Collected data:
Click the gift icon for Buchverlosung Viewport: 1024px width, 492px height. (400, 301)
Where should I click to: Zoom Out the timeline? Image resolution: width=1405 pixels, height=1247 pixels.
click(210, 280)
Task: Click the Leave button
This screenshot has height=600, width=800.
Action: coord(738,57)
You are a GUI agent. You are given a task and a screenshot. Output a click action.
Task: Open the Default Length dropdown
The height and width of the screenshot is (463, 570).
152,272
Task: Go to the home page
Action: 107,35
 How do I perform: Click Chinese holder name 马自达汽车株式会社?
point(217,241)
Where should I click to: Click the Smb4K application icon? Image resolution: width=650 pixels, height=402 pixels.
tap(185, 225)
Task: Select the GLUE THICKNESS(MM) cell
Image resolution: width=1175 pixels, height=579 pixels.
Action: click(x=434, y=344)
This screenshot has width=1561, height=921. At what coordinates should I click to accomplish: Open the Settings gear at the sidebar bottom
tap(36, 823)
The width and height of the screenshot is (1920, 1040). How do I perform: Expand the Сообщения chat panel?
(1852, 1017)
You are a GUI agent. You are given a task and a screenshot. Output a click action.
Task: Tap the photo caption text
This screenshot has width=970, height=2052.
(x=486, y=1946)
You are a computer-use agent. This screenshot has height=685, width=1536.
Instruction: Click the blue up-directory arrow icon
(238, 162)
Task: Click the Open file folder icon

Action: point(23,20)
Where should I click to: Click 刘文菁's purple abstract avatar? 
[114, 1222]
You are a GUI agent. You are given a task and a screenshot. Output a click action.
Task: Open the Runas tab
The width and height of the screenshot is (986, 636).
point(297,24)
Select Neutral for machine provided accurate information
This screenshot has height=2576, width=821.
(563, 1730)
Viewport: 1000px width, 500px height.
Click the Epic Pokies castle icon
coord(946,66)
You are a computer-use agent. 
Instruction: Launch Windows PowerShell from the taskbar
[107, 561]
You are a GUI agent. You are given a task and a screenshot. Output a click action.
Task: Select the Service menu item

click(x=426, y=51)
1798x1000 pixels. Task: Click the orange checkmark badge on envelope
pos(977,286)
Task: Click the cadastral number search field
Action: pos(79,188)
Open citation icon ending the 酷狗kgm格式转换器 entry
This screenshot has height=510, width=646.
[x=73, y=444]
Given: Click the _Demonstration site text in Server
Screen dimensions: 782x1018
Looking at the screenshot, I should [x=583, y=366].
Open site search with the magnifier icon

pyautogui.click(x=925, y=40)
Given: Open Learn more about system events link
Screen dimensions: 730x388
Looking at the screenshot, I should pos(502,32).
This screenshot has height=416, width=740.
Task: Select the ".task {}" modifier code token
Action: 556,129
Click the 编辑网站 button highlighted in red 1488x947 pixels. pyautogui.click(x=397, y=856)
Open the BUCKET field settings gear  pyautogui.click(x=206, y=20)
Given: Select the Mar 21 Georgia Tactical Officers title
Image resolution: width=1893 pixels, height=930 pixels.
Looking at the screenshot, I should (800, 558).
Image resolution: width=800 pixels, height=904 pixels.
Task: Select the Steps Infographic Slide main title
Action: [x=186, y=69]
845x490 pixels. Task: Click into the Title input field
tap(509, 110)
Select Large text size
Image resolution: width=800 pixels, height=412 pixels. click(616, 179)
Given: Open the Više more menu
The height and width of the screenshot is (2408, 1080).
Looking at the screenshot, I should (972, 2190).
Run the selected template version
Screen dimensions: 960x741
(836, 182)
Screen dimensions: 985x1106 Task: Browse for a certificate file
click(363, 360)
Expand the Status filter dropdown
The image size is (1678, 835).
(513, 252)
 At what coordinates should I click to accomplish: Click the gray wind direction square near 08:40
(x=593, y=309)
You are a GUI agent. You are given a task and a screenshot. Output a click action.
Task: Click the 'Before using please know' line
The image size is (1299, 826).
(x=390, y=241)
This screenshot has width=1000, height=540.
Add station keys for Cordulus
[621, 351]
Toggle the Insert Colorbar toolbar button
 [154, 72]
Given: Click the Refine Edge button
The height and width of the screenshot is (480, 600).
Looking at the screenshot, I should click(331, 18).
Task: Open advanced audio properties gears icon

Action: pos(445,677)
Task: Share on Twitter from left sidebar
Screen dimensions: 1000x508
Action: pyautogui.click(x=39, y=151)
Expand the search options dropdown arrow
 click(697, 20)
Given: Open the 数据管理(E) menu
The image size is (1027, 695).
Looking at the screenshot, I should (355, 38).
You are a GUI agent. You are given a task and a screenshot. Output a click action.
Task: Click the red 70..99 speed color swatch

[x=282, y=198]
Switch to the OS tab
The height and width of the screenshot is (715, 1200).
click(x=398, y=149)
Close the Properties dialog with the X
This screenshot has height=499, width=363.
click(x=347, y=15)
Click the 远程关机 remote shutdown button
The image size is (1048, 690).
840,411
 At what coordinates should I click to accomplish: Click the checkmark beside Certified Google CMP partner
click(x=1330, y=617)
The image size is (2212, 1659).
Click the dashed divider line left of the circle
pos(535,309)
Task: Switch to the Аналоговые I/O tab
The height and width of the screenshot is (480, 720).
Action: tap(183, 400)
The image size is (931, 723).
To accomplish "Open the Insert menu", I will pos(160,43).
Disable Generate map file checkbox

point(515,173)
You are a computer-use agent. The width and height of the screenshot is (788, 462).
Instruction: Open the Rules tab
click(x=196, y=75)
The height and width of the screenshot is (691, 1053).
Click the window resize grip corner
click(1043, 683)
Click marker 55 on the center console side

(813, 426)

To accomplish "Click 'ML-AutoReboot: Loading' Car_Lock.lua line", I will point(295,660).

◆ What you have to do ◆
This exercise requires the number of lines in the entries holding the word "more", written alone.

◆ Answer to this exercise ◆
2